Читая это у Твардовского, вспомнил, что видел на Серебрянке весною, о чем с грустью думал тогда.
Полька, старая, примитивная, однако нужная — полька уже не там, где она родилась и жила в своей независимой, самодовольной тщете, не на деревенской пыльной улице, не в душной хате, даже не в сельском клубе, а здесь — в микрорайоне миллионного города. На нешироком асфальте между домами и детской площадкой. И танцуют ее, пошехонскую польку, на городской свадьбе, вместе с молодежью, которая через школу, завод или институт «вышла в люди»,— танцуют дядьки и тетки, которые и не думают о том, что надо укреплять колхозы, стирать грань между деревней и городом, сидя в деревне. Свою грань они стерли, переехав сюда, и имеют на свой век и на свой кругозор достаточно веское оправдание: «И я, как все люди, живу один раз, и здесь же, в городе, тоже советская власть»...
***
Один пошляк снят с высокой должности по самому обычному поводу — залезал в народный карман, оформляя себе гонорар за чужие «высокоидейные» статьи. Второго дурака будут на днях снимать, тоже с выговором. А ты вспоминай, как этот второй добивался, чтобы перед первым покаялся в своих «ошибках» чистый, умный, талантливый третий... Вспоминай и радуйся, что ты не послушался второго, не согнулся перед первым, а остался с третьим — остался тем, чем надо быть.
***
Не поехал на московский пленум, а теперь завидую Адамовичу, который был среди тех немногих, что возлагали венок на могилу Твардовского. Завидую также, что у него, Алеся, есть фото Александра Трифоновича с одним только словом: «Спасибо».
У меня — только книга его жизни, все, что им написано. А цветы под его имя и я кладу так часто...
***
Слушая тихую музыку песни «Вечер на рейде», вспомнил, как ее в партизанской землянке певал старик Иван Кириллович, как на лагерных нарах, в плену, Михась Василек любил петь в темноте «Извела меня кручина» и «Выхожу один я на дорогу»... Вспомнил и подумал, не написать ли об этом... А на днях снова вспоминал его, Михася, наши с ним любимые песни,— когда слушал по радио передачу «Паустовский и музыка», где была также и наша «Выхожу...».
***
Читал Твардовского (про Исаковского и Маршака) и думал, что уже никогда не скажу ему о своей любви и своем уважении, что он от нашей любви и нашего уважения имел очень мало, такой ничтожный процент причитающегося.

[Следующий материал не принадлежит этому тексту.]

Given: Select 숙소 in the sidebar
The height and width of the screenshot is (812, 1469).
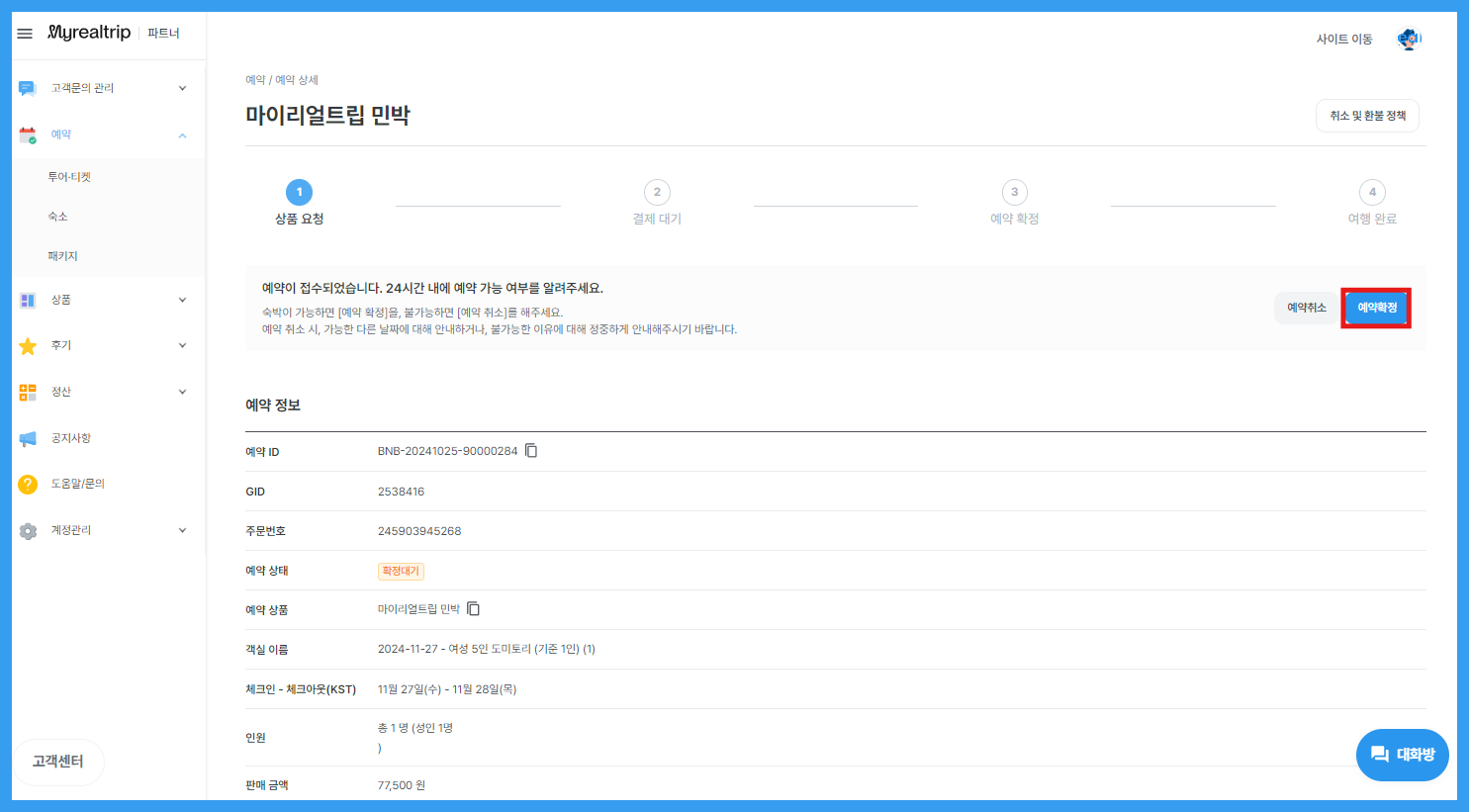Looking at the screenshot, I should tap(71, 216).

Так было на днях. А теперь вот, ночью, вспомнил, как в прошлом году из Дубултов писал Троепольскому, спрашивал, а знает ли он, Александр Трифонович, как много нас любит его?
***
Зачем это — под старость ярко, остро видеть в прошлом все, что сделано было тобой не так? Кому нужна эта боль? Сам былого не вернешь, не поправишь ничего, а другие, — каждый живет и будет жить по-своему, со своими ошибками сначала и своей болью после.
***
Ты выстрадал, вынянчил новую книгу, с муками издал ее, а они, рецензенты,— молчат, как будто ты сделал что-то непристойное, они же, как люди культурные, делают вид, что в их присутствии ничего не случилось... Ну разве это легко?..
***
У таджикских писателей, особенно у старейших, отношения к своим обязанностям традиционно чистые, высокие,— служение. Устод, муаллим — эти неписаные звания, подобные обращения к ним воспринимают они как должное, хотя и пишут некоторые не слишком сильно. Зато уж если хорошо, так хорошо.
Что-то близкое к этому я ощутил, читая «В лачугах кустарей» Хасана Ирфона, о котором здесь узнал, что он слепой, и которому, наверно, надо будет из дому написать в Самарканд.
***
Молодой талантливый эрудит начал горячо доказывать, что наивысшей ступенью развития человечества была... эпоха греческого рабовладельчества. Его мысль оспаривали, тоже с молодой эрудицией. А я спросил лишь, на какой стороне он хотел бы в то благословенное время находиться?..
***
Ты не делай ничего, год за годом, и жди, что тебя еще и хвалить будут... За что?
Тщеславие — похуже похоти: оно остается и в немощи, до самой смерти, чем дальше, тем более капризное, слепое, отвратительное.
***
Вчера подумал, что имею право быть довольным собою за то, что в отношении к Мележу нисколько нет у меня дурной зависти: я — с теми, кто искренне рад за него и, как говорится, за нашу литературу.